O que o regime ganhou, torturando pessoas?
Do ponto de vista dos militares, a tortura representou um instrumento poderoso para desbaratar os grupos de luta armada, que até nem teriam muita possibilidade de avançar depois de um primeiro grande impacto, mas foram mais rapidamente quebrados com a tortura, com as pessoas sendo forçadas a se delatar umas às outras. Isso acabou tornando a luta armada um rápido e trágico episódio histórico, um equívoco de enormes proporções, por mais que a gente respeite as pessoas que se sacrificaram nessa luta.

Em qual governo militar a repressão foi mais violenta?

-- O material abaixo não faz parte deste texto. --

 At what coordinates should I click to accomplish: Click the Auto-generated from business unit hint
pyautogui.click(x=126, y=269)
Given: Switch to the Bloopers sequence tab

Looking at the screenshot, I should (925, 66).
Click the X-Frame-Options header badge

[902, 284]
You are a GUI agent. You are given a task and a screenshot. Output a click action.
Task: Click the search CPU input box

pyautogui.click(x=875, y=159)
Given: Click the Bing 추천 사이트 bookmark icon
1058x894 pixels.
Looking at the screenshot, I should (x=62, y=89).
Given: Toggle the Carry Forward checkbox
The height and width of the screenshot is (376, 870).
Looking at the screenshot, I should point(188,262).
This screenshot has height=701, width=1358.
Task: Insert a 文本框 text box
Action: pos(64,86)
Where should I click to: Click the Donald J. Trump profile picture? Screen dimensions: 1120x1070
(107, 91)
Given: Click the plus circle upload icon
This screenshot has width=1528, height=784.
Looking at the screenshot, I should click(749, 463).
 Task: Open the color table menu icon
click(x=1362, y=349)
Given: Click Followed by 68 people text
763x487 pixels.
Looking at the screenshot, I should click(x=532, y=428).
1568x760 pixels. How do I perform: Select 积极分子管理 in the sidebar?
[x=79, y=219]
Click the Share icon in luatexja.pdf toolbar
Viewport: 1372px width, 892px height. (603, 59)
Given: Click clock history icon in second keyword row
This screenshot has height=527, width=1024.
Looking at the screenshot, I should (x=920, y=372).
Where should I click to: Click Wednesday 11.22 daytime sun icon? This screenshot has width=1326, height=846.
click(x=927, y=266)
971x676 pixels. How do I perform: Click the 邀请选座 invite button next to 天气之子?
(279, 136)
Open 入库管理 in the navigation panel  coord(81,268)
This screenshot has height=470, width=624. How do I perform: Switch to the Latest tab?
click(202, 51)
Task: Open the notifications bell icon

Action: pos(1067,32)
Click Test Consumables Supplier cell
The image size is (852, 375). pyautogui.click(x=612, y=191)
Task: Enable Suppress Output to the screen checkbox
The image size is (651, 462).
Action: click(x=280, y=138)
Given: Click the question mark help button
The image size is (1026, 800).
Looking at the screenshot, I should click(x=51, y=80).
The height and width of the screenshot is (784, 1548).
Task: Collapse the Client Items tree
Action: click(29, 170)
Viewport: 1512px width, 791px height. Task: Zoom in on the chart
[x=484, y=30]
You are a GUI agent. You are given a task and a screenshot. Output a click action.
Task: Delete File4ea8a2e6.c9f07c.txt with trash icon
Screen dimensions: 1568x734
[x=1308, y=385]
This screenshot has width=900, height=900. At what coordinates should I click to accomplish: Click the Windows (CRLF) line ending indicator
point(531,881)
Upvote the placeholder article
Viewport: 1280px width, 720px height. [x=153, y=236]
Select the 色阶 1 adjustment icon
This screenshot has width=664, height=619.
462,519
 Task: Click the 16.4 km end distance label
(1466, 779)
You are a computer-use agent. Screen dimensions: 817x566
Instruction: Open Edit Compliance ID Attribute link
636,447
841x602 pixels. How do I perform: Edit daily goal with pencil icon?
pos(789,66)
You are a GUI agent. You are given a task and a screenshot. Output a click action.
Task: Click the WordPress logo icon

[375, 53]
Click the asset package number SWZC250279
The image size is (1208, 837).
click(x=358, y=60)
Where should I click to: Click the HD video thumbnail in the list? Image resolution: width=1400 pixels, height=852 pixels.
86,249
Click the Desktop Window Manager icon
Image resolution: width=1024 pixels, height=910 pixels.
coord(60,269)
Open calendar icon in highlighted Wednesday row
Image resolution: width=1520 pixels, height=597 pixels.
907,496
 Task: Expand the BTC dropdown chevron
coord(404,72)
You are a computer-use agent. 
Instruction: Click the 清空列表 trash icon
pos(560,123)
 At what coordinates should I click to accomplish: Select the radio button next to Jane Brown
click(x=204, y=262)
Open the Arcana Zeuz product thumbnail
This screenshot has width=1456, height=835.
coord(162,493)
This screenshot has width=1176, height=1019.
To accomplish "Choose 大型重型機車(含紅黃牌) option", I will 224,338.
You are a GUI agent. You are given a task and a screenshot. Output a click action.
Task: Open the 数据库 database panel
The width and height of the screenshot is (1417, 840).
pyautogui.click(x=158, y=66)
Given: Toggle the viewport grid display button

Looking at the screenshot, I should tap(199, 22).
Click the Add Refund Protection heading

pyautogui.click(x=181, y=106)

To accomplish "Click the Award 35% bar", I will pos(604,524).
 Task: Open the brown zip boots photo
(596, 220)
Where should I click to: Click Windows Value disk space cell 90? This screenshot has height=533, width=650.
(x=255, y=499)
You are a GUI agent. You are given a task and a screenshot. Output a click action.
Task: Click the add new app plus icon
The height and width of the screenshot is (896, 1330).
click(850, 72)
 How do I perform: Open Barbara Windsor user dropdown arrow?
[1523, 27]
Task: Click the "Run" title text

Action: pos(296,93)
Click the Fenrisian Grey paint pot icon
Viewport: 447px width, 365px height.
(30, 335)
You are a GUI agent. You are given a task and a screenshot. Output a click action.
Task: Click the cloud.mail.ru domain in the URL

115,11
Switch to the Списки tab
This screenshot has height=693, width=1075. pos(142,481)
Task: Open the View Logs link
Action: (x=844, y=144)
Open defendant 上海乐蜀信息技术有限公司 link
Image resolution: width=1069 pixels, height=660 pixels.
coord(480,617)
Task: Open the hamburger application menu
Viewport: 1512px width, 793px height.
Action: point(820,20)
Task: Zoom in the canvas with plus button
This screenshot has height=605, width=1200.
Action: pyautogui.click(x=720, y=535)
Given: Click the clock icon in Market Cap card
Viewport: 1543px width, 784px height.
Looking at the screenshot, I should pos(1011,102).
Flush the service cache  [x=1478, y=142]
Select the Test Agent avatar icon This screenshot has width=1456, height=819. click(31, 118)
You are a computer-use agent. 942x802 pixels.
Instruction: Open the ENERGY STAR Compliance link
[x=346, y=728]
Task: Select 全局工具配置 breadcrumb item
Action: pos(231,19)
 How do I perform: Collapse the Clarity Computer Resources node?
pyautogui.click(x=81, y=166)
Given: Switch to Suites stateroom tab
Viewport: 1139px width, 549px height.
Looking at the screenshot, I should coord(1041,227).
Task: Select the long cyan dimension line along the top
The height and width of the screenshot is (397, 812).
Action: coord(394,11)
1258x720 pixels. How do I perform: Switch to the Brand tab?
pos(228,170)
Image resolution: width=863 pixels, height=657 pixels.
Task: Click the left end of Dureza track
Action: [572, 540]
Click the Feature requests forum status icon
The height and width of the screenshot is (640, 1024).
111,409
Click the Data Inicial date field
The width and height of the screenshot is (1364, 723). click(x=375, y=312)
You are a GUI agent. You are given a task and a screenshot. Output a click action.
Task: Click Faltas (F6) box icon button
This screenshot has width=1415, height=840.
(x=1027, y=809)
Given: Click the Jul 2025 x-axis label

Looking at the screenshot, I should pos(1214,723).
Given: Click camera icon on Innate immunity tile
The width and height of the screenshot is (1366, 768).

Quando Costa e Silva ficou doente, foi afastado do poder. Marinha, Aeronáutica e Exército elegeram, a portas fechadas, um típico representante da linha dura, o general Emílio Garrastazu Médici, do Rio Grande do Sul. O nome de Médici está associado à face mais negra da repressão, nada na história brasileira se compara a esse período, nesse sentido. Ele se beneficiou de um momento econômico extremamente favorável, quando o país cresceu a taxas extraordinárias e houve uma espécie de melhoria nas condições de vida da população. Paradoxalmente, ao mesmo tempo que estabelecia uma repressão muito violenta, atacando os setores politizados e articulados da sociedade, para o resto da população o regime de Médici era associado à prosperidade, aos tempos do “milagre econômico”.